Dataset entries

════════════════════

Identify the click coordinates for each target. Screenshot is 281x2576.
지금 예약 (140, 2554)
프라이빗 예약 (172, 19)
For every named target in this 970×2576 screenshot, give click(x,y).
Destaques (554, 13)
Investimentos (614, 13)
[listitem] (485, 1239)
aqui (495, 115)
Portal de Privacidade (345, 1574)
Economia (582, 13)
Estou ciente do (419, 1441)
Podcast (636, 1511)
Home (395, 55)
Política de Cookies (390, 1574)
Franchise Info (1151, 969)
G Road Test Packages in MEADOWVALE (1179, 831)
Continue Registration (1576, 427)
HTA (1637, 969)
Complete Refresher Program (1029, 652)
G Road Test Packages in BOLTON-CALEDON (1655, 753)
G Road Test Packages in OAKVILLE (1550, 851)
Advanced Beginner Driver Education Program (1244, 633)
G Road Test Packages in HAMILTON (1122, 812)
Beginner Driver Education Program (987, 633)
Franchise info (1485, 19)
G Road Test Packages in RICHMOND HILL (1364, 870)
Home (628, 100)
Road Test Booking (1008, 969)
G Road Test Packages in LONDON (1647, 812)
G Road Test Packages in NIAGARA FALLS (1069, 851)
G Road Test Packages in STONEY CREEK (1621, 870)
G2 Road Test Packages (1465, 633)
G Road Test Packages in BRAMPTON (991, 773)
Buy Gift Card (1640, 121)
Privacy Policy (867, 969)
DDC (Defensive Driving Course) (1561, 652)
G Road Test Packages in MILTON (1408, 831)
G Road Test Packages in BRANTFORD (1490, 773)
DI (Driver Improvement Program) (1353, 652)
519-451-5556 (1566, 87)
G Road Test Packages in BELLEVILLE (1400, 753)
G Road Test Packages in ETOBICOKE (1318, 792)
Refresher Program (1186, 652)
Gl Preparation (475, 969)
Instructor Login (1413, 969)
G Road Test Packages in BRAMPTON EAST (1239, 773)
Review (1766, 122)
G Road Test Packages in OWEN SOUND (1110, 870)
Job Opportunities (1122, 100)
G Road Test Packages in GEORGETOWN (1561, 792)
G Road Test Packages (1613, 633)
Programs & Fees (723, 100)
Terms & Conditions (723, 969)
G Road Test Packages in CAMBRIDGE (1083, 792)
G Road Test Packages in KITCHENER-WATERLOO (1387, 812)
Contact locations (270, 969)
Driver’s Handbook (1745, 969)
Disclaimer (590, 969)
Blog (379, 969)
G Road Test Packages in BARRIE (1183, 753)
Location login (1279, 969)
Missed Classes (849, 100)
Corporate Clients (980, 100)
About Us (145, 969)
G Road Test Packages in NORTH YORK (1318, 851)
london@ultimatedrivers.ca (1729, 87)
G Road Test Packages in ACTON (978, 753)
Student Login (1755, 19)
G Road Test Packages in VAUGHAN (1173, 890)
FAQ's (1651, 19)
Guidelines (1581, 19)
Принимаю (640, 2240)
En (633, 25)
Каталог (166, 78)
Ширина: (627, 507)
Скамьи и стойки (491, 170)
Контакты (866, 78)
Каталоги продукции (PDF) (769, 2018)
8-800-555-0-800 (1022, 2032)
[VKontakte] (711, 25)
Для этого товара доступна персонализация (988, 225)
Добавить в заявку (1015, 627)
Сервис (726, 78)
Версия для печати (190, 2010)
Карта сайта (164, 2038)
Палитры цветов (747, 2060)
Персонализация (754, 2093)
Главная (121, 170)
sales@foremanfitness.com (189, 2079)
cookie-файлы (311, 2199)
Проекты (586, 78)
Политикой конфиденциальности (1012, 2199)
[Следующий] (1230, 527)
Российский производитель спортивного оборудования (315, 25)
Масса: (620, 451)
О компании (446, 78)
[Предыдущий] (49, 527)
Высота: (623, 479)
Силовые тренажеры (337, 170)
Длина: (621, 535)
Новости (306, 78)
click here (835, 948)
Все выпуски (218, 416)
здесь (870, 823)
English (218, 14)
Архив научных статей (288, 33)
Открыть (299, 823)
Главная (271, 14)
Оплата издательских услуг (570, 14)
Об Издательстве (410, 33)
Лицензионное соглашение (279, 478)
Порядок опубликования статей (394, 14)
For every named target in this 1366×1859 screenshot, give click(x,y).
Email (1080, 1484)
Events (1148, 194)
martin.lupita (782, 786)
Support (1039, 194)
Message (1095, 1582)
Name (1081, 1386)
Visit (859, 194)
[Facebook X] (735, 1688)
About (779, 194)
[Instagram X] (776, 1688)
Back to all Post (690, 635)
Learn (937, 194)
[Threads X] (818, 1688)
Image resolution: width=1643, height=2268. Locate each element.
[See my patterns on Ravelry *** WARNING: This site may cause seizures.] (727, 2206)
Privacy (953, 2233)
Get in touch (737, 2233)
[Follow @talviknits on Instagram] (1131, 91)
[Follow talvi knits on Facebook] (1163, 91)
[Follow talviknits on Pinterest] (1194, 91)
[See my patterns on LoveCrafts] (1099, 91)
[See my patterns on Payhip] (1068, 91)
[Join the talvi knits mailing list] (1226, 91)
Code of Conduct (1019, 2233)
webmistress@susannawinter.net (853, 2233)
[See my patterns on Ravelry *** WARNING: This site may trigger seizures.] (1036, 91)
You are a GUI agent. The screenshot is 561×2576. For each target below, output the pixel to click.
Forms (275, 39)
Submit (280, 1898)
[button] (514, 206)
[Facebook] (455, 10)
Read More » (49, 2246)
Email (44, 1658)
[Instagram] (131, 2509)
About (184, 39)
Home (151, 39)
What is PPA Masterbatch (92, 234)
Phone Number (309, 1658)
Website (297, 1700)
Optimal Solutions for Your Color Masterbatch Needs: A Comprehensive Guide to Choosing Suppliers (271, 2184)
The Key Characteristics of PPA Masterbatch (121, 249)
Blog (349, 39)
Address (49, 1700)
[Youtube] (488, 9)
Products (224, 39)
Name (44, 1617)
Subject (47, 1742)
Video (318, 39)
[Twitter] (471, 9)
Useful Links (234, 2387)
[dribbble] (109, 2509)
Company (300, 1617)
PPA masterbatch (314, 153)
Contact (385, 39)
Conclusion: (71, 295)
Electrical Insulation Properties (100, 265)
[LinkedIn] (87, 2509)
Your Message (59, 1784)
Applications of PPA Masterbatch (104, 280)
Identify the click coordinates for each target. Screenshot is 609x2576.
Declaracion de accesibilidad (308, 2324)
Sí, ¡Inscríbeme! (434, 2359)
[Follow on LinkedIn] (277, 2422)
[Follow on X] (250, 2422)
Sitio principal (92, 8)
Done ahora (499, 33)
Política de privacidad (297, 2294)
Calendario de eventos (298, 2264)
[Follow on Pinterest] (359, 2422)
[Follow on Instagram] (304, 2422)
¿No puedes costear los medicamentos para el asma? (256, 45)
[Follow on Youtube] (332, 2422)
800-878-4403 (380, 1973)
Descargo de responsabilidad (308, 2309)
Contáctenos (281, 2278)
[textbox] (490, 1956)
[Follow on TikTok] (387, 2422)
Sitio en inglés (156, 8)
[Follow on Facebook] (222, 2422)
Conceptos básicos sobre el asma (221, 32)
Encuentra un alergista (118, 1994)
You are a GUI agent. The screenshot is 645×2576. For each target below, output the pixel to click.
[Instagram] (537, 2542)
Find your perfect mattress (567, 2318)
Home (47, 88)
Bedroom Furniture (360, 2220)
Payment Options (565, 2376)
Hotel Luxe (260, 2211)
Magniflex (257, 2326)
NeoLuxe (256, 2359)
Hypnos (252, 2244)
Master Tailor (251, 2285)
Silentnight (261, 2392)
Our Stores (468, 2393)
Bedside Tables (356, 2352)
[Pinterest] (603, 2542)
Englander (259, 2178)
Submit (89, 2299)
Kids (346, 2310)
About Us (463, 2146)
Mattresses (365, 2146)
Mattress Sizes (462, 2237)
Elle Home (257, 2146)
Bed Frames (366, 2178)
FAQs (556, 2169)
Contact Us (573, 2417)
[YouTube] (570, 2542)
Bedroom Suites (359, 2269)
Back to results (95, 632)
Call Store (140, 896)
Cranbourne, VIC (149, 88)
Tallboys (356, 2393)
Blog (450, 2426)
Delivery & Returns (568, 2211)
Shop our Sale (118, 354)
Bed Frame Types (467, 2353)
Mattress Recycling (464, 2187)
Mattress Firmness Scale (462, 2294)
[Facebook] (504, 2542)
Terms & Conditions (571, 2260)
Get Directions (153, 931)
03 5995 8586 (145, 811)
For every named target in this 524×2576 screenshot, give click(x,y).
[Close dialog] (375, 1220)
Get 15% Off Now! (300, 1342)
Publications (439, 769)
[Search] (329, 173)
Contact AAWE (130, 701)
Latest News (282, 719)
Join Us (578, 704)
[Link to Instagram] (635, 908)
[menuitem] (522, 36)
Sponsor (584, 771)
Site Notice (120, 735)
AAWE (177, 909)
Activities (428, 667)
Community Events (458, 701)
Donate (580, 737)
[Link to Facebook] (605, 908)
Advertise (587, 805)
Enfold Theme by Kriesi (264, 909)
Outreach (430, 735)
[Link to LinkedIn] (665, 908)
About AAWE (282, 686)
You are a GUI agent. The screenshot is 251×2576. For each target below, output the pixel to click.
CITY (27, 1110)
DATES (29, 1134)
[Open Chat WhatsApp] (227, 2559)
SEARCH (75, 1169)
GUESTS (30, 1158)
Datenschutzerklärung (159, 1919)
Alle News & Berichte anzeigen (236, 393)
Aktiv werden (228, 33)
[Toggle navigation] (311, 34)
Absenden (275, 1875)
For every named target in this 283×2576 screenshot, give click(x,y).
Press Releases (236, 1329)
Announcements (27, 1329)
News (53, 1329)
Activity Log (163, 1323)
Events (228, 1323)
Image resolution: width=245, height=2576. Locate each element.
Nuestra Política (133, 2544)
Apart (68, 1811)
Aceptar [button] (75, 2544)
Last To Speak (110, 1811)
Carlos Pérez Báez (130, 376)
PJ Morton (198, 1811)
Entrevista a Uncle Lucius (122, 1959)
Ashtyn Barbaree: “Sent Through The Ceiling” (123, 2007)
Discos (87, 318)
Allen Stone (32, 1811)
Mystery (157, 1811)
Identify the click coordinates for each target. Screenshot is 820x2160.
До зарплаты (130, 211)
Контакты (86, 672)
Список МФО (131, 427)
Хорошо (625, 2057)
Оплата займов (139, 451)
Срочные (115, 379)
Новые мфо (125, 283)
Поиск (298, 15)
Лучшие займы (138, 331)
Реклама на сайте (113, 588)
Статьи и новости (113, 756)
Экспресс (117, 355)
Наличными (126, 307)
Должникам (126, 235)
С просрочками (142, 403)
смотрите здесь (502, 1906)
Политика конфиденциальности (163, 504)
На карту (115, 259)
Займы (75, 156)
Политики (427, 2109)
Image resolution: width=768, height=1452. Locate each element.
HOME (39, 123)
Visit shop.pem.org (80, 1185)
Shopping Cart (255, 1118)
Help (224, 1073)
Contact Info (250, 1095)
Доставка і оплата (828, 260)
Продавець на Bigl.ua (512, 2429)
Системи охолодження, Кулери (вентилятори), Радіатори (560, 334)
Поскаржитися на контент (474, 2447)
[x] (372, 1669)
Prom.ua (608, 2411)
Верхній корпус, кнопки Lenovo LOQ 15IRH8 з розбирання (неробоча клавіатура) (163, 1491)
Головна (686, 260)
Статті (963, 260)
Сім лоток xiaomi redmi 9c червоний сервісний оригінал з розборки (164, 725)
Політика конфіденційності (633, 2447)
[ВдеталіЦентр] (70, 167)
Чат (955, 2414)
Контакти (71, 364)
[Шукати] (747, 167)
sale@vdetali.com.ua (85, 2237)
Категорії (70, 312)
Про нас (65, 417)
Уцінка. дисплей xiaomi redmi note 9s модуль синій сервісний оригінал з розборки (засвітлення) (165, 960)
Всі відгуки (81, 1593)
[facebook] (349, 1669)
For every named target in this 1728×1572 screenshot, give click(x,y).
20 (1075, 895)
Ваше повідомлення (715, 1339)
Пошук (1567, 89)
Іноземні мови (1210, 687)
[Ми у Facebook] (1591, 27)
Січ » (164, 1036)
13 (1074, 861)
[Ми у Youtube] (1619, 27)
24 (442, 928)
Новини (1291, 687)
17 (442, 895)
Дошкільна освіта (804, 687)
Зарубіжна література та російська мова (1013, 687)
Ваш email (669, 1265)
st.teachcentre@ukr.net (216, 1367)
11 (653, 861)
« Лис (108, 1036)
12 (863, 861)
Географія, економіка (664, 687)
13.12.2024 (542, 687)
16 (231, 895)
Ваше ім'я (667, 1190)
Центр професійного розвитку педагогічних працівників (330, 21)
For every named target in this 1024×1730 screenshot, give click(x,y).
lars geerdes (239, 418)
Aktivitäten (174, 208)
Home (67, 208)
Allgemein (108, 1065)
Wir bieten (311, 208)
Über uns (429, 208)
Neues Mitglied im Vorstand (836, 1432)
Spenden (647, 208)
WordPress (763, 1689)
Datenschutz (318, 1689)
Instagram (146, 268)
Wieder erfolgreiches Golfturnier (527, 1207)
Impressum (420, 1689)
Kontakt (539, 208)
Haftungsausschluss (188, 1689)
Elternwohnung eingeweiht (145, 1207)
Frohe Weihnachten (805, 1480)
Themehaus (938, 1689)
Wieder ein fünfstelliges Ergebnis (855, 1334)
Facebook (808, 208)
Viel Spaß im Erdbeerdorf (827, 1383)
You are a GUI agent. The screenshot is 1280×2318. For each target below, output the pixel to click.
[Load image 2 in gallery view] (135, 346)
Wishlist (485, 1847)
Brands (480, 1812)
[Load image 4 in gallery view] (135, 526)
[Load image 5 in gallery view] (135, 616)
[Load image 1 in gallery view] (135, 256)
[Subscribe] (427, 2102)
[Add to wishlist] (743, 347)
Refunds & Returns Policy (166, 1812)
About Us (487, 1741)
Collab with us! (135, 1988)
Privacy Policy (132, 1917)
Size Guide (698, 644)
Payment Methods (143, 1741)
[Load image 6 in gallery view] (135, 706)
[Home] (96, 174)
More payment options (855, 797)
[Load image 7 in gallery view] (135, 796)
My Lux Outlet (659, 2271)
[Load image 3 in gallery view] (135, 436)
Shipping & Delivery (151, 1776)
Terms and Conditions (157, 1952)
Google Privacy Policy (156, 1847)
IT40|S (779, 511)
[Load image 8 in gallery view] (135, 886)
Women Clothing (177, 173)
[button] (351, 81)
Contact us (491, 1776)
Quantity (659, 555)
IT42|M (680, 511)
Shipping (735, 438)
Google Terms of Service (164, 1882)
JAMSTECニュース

════════════════════

EXERCISE
Given the records above, restate word for word only the lines starting at the one with "Contact AAWE (130, 701)" and ending at the one with "Prom.ua (608, 2411)".

SOLUTION TO THE EXERCISE
Contact AAWE (130, 701)
Latest News (282, 719)
Join Us (578, 704)
[Link to Instagram] (635, 908)
[menuitem] (522, 36)
Sponsor (584, 771)
Site Notice (120, 735)
AAWE (177, 909)
Activities (428, 667)
Community Events (458, 701)
Donate (580, 737)
[Link to Facebook] (605, 908)
Advertise (587, 805)
Enfold Theme by Kriesi (264, 909)
Outreach (430, 735)
[Link to LinkedIn] (665, 908)
About AAWE (282, 686)
You are a GUI agent. The screenshot is 251×2576. For each target below, output the pixel to click.
CITY (27, 1110)
DATES (29, 1134)
[Open Chat WhatsApp] (227, 2559)
SEARCH (75, 1169)
GUESTS (30, 1158)
Datenschutzerklärung (159, 1919)
Alle News & Berichte anzeigen (236, 393)
Aktiv werden (228, 33)
[Toggle navigation] (311, 34)
Absenden (275, 1875)
For every named target in this 283×2576 screenshot, give click(x,y).
Press Releases (236, 1329)
Announcements (27, 1329)
News (53, 1329)
Activity Log (163, 1323)
Events (228, 1323)
Image resolution: width=245, height=2576. Locate each element.
Nuestra Política (133, 2544)
Apart (68, 1811)
Aceptar [button] (75, 2544)
Last To Speak (110, 1811)
Carlos Pérez Báez (130, 376)
PJ Morton (198, 1811)
Entrevista a Uncle Lucius (122, 1959)
Ashtyn Barbaree: “Sent Through The Ceiling” (123, 2007)
Discos (87, 318)
Allen Stone (32, 1811)
Mystery (157, 1811)
Identify the click coordinates for each target. Screenshot is 820x2160.
До зарплаты (130, 211)
Контакты (86, 672)
Список МФО (131, 427)
Хорошо (625, 2057)
Оплата займов (139, 451)
Срочные (115, 379)
Новые мфо (125, 283)
Поиск (298, 15)
Лучшие займы (138, 331)
Реклама на сайте (113, 588)
Статьи и новости (113, 756)
Экспресс (117, 355)
Наличными (126, 307)
Должникам (126, 235)
С просрочками (142, 403)
смотрите здесь (502, 1906)
Политика конфиденциальности (163, 504)
На карту (115, 259)
Займы (75, 156)
Политики (427, 2109)
Image resolution: width=768, height=1452. Locate each element.
HOME (39, 123)
Visit shop.pem.org (80, 1185)
Shopping Cart (255, 1118)
Help (224, 1073)
Contact Info (250, 1095)
Доставка і оплата (828, 260)
Продавець на Bigl.ua (512, 2429)
Системи охолодження, Кулери (вентилятори), Радіатори (560, 334)
Поскаржитися на контент (474, 2447)
[x] (372, 1669)
Prom.ua (608, 2411)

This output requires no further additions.